_EXERCISE AIM_.
All of the data below should be set down again verbatim, without any images.

(Stored data entries)

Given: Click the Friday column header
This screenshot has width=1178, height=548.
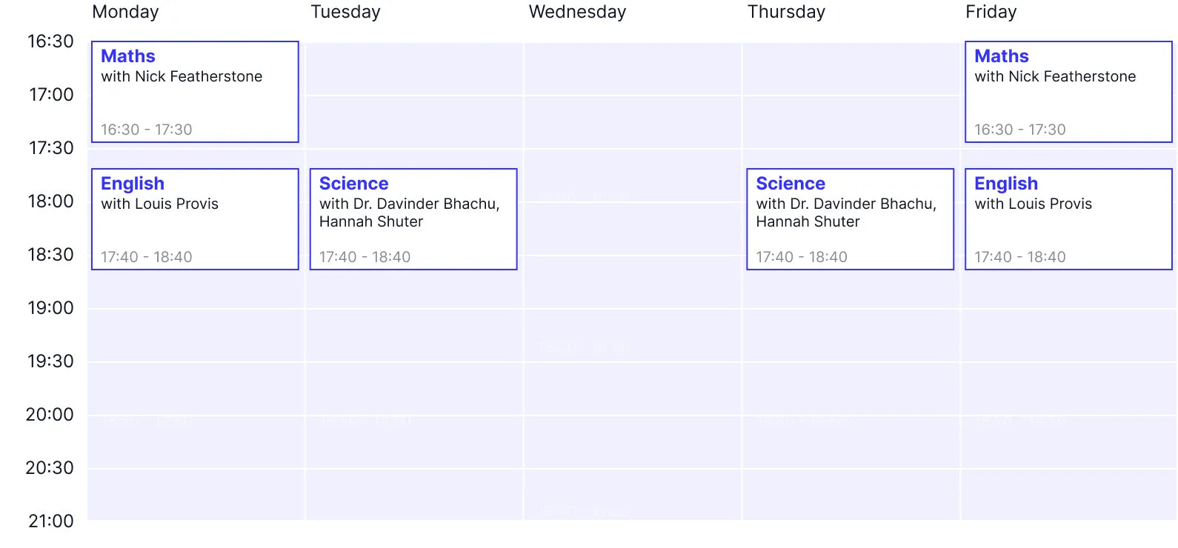Looking at the screenshot, I should (991, 12).
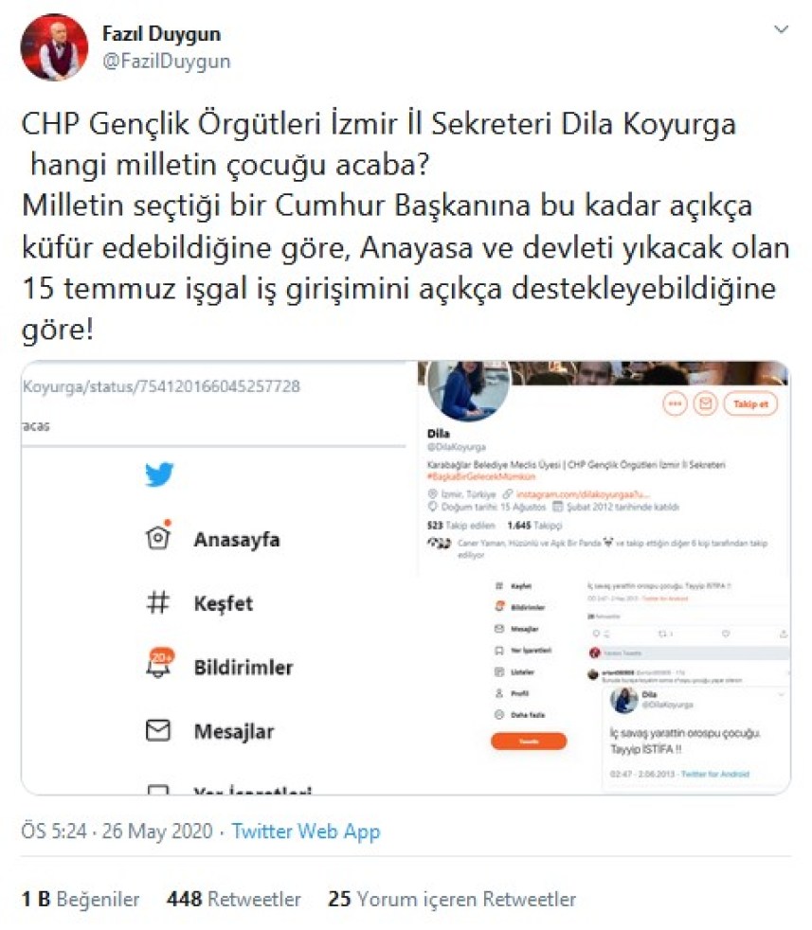The width and height of the screenshot is (812, 930).
Task: Open the @FazilDuygun handle link
Action: (x=166, y=62)
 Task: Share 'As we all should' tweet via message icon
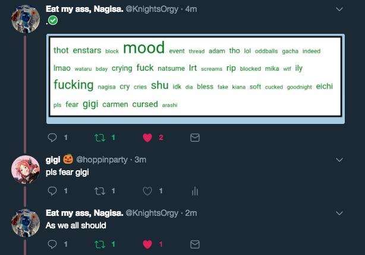195,244
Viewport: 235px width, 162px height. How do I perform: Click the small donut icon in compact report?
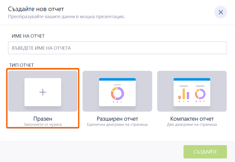(x=200, y=94)
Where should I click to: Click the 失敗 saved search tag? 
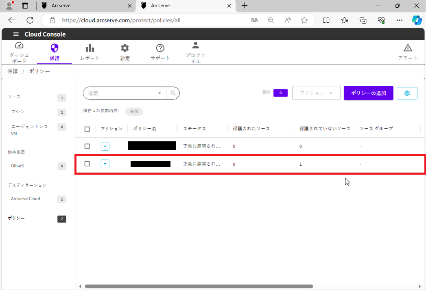tap(134, 111)
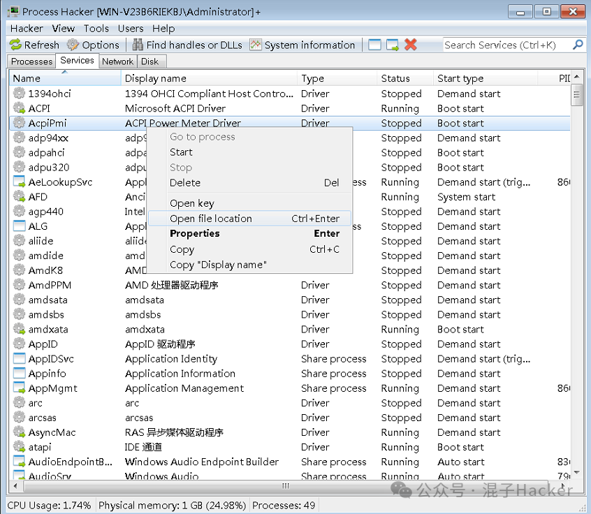The width and height of the screenshot is (591, 514).
Task: Click the binoculars Find handles or DLLs icon
Action: tap(138, 45)
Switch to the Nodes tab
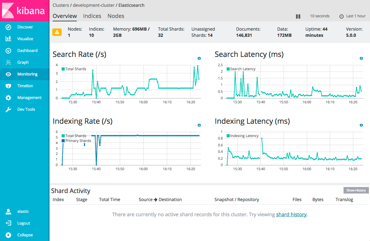The image size is (370, 241). (x=116, y=16)
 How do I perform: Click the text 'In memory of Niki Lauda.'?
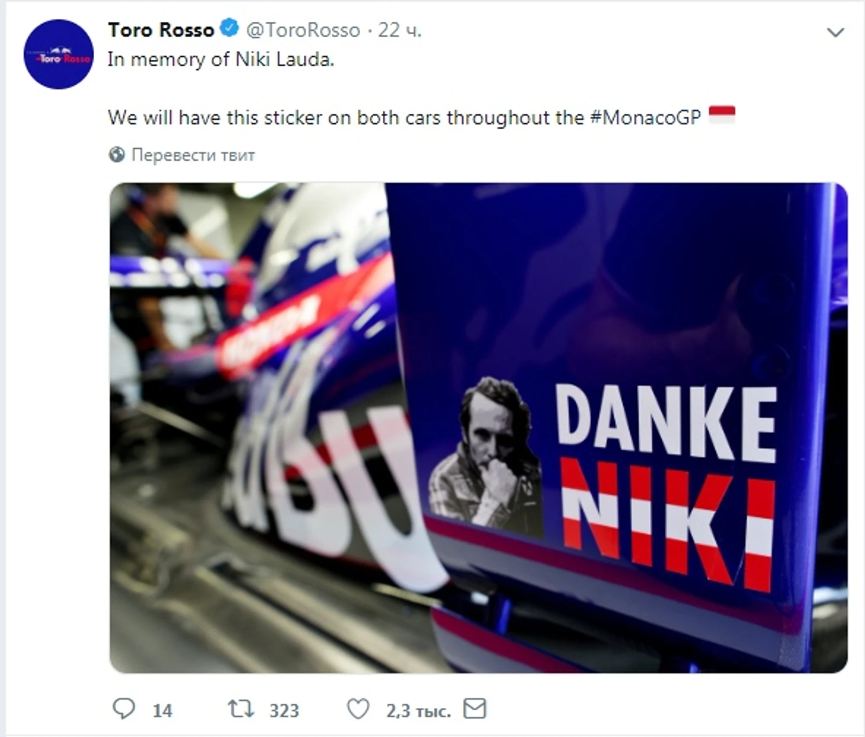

_WRITTEN ANSWER_.
Given: Click the Friday column header
This screenshot has width=1178, height=548.
Looking at the screenshot, I should (991, 12).
The width and height of the screenshot is (812, 930).
Task: Open the @FazilDuygun handle link
Action: (x=166, y=62)
 Task: Share 'As we all should' tweet via message icon
195,244
Viewport: 235px width, 162px height. How do I perform: Click the small donut icon in compact report?
(x=200, y=94)
Where should I click to: Click the 失敗 saved search tag? 
tap(134, 111)
The width and height of the screenshot is (591, 514).
Task: Click the binoculars Find handles or DLLs icon
Action: tap(138, 45)
Switch to the Nodes tab
The image size is (370, 241). (x=116, y=16)
 How do I perform: Click the text 'In memory of Niki Lauda.'?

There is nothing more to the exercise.